■ DATA SUPPLIED ■

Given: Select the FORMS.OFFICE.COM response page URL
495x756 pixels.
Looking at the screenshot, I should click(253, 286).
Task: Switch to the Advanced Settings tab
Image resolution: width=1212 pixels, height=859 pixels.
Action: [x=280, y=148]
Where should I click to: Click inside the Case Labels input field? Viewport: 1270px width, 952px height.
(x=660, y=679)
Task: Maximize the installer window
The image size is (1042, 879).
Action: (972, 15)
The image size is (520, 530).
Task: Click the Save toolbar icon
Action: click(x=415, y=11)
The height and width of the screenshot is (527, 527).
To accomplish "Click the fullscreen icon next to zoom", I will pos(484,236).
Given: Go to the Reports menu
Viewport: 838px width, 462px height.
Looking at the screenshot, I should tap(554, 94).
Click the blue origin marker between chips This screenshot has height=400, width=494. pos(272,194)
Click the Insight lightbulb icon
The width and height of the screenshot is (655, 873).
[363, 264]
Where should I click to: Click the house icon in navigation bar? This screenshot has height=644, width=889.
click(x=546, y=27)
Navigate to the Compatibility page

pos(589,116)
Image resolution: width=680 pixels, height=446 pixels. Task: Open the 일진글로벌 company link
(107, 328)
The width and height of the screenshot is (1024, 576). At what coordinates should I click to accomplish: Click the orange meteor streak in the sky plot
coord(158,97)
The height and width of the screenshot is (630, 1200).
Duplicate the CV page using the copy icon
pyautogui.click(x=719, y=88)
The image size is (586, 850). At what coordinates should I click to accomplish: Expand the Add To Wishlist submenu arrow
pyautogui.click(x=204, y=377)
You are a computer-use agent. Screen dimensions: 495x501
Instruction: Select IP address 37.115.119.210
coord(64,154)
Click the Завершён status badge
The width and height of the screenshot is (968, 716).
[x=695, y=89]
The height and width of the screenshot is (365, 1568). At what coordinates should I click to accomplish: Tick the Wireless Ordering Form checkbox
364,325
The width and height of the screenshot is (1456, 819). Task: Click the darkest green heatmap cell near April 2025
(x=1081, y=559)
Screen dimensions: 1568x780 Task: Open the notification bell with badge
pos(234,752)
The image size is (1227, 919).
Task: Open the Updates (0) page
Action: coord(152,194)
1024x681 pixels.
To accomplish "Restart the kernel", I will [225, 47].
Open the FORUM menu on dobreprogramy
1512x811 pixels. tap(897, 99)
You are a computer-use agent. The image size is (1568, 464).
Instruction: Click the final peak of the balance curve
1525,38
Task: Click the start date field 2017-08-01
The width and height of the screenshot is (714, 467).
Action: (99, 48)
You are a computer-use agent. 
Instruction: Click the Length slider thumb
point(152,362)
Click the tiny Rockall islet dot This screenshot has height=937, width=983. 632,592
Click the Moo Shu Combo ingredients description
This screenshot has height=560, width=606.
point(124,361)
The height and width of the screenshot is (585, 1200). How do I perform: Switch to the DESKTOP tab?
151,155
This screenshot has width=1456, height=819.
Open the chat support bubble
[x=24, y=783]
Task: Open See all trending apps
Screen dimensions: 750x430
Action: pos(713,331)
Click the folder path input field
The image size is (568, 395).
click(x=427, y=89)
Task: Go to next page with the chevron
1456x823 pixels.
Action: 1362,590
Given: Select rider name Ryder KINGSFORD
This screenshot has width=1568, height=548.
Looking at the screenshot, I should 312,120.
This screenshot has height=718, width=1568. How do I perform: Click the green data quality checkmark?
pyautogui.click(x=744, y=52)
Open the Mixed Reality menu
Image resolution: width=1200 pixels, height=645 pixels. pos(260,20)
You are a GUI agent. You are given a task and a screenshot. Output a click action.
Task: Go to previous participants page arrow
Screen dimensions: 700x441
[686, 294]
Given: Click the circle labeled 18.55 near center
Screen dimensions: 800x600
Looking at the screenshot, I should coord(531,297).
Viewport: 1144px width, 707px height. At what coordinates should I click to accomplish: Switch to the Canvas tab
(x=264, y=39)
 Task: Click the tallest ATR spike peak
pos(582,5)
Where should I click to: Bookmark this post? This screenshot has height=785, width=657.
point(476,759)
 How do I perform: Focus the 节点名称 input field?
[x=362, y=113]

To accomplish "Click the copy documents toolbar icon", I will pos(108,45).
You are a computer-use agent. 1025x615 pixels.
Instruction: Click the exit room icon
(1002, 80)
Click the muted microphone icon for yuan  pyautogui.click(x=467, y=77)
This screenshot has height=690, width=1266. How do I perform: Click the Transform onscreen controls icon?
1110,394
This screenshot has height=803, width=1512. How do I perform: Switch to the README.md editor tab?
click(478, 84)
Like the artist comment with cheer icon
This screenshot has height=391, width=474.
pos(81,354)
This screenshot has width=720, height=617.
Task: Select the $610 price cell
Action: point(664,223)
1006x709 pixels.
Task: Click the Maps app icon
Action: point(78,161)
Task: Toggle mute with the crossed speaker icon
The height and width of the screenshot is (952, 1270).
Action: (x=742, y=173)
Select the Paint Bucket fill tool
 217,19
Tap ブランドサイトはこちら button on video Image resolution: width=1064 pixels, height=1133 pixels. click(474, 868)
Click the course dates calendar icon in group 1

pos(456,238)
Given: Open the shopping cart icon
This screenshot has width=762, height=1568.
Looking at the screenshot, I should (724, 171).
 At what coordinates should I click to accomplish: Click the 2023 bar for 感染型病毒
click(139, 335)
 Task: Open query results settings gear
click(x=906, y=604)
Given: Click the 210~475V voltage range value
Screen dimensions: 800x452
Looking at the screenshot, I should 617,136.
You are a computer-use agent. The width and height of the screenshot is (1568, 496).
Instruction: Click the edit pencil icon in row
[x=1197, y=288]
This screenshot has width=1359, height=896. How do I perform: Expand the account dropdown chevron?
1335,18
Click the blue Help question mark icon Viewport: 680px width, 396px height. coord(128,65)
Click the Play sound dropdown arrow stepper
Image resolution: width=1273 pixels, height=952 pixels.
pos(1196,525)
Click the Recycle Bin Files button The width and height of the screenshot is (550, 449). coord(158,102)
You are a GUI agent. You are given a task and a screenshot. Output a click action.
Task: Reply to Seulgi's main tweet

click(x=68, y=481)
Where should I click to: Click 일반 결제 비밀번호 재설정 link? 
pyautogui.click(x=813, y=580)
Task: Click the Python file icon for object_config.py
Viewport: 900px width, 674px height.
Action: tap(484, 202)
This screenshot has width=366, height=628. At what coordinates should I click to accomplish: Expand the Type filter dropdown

■ WHAT TO WORK ON ■
Turn the material into a numbered list with one item per line, leaving out blank lines. Cover everything from the line containing "Task: Switch to the Advanced Settings tab" down to the line containing "Action: coord(152,194)", both included.

■ CORRECT RESPONSE ■
1. Task: Switch to the Advanced Settings tab
2. Image resolution: width=1212 pixels, height=859 pixels.
3. Action: [x=280, y=148]
4. Where should I click to: Click inside the Case Labels input field? Viewport: 1270px width, 952px height.
5. (x=660, y=679)
6. Task: Maximize the installer window
7. The image size is (1042, 879).
8. Action: (972, 15)
9. The image size is (520, 530).
10. Task: Click the Save toolbar icon
11. Action: click(x=415, y=11)
12. The height and width of the screenshot is (527, 527).
13. To accomplish "Click the fullscreen icon next to zoom", I will pos(484,236).
14. Given: Go to the Reports menu
15. Viewport: 838px width, 462px height.
16. Looking at the screenshot, I should tap(554, 94).
17. Click the blue origin marker between chips This screenshot has height=400, width=494. pos(272,194)
18. Click the Insight lightbulb icon
19. The width and height of the screenshot is (655, 873).
20. [363, 264]
21. Where should I click to: Click the house icon in navigation bar? This screenshot has height=644, width=889.
22. click(x=546, y=27)
23. Navigate to the Compatibility page
24. pos(589,116)
25. Image resolution: width=680 pixels, height=446 pixels. Task: Open the 일진글로벌 company link
26. (107, 328)
27. The width and height of the screenshot is (1024, 576). At what coordinates should I click to accomplish: Click the orange meteor streak in the sky plot
28. coord(158,97)
29. The height and width of the screenshot is (630, 1200).
30. Duplicate the CV page using the copy icon
31. pyautogui.click(x=719, y=88)
32. The image size is (586, 850). At what coordinates should I click to accomplish: Expand the Add To Wishlist submenu arrow
33. pyautogui.click(x=204, y=377)
34. You are a computer-use agent. Screen dimensions: 495x501
35. Instruction: Select IP address 37.115.119.210
36. coord(64,154)
37. Click the Завершён status badge
38. The width and height of the screenshot is (968, 716).
39. [x=695, y=89]
40. The height and width of the screenshot is (365, 1568). At what coordinates should I click to accomplish: Tick the Wireless Ordering Form checkbox
41. 364,325
42. The width and height of the screenshot is (1456, 819). Task: Click the darkest green heatmap cell near April 2025
43. (x=1081, y=559)
44. Screen dimensions: 1568x780 Task: Open the notification bell with badge
45. pos(234,752)
46. The image size is (1227, 919).
47. Task: Open the Updates (0) page
48. Action: coord(152,194)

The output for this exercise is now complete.